QUOTED TEXT

____

12.1 Indemnification.
The
Company agrees to indemnify and defend the Employee to the full extent provided
by law, and on terms no less favorable than any indemnification agreement the
Company has at any time during the term of this Agreement with an executive
or
officer of the Company. The Company agrees to reimburse Employee upon demand
for
any costs incurred in requesting or obtaining indemnification under this
paragraph.
12.2 Arbitration.
The
Employee and the Company shall submit to mandatory binding arbitration in San
Diego County, California before a sole arbitrator under the rules of the
American Arbitration Association, in any controversy or claim arising out of,
or
relating to, this Agreement or any breach hereof. The arbitrator is hereby
authorized to permit discovery, including deposition testimony and award to
the
prevailing party the costs (including reasonable attorneys' fees and expenses)
of any such arbitration.
12.3 Severability.
If any
provision of this Agreement shall be found by any arbitrator or court of
competent jurisdiction to be invalid or unenforceable, then the parties hereby
waive such provision to the extent that it is found to be invalid or
unenforceable and to the extent that to do so would not deprive one of the
parties of the substantial benefit of its bargain. Such provision shall, to
the
extent allowable by law and the preceding sentence, be modified by such
arbitrator or court so that it becomes enforceable and, as modified, shall
be
enforced as any other provision hereof, all the other provisions continuing
in
full force and effect.
12.4 No
Waiver.
The
failure by either party at any time to require performance or compliance by
the
other of any of its obligations or agreements shall in no way affect the right
to require such performance or compliance at any time thereafter. The waiver
by
either party of a breach of any provision hereof shall not be taken or held
to
be a waiver of any preceding or succeeding breach of such provision or as a
waiver of the provision itself. No waiver of any kind shall be effective or
binding, unless it is in writing and is signed by the party against whom such
waiver is sought to be enforced.

____

LISTING
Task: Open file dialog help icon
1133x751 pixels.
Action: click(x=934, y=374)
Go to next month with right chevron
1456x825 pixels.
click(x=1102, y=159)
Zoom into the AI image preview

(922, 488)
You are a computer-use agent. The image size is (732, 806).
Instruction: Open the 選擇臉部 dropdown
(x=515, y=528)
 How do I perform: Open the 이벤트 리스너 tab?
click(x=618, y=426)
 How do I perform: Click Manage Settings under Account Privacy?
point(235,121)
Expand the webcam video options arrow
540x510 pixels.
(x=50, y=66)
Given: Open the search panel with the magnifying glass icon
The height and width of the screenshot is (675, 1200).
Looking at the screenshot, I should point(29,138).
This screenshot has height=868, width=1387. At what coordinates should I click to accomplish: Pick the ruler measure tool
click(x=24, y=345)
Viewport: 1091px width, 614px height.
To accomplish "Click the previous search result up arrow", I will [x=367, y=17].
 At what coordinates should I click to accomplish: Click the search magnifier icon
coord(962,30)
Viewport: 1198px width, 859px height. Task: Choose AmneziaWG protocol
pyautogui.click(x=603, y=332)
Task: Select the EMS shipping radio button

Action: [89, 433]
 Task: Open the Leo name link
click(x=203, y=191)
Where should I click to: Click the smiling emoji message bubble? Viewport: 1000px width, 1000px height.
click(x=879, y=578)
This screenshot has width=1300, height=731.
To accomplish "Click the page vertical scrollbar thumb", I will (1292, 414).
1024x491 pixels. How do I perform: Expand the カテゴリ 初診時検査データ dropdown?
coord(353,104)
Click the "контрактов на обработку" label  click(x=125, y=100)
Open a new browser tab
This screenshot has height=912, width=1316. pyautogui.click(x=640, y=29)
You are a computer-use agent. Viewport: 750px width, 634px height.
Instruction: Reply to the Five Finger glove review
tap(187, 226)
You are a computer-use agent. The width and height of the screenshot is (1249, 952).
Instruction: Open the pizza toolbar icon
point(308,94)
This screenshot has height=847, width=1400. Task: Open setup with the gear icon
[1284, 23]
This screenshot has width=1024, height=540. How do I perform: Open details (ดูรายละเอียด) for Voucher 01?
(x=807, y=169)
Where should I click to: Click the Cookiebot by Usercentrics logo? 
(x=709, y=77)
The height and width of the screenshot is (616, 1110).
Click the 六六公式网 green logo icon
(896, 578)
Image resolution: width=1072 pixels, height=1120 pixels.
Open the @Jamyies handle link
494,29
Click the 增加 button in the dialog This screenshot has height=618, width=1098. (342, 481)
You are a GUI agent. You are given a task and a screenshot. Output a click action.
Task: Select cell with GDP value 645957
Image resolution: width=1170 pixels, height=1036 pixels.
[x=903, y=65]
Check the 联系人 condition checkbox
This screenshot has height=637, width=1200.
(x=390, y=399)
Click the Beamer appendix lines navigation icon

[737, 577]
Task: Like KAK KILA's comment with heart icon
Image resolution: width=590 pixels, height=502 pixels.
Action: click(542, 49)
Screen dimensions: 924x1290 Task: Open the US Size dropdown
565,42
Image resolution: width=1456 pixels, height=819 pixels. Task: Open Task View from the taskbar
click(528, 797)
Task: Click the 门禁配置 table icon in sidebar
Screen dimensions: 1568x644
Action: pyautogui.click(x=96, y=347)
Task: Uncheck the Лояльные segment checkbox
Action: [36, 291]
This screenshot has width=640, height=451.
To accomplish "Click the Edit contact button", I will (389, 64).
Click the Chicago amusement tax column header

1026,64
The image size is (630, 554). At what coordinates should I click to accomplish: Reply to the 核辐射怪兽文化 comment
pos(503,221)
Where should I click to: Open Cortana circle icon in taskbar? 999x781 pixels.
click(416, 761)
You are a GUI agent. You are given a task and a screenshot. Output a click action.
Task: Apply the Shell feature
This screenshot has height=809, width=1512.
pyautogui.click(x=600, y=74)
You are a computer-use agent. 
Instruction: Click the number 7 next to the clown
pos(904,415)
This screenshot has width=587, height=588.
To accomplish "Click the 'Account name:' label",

____

INSTRUCTIONS FOR THE TASK
Say whether each statement agrees with the contract excerpt, answering yes or no and quoting the exact words of the excerpt that settle it. (a) Disputes under the agreement go to arbitration in San Diego County, California, before a single arbitrator. (b) A waiver agreed to only by word of mouth is binding. (c) If one provision is found invalid, the remaining provisions stop being in effect.

RESPONSE TO THE TASK
(a) Yes: "mandatory binding arbitration in San Diego County, California before a sole arbitrator"
(b) No: "No waiver of any kind shall be effective or binding, unless it is in writing and is signed by the party against whom such waiver is sought to be enforced."
(c) No: "all the other provisions continuing in full force and effect"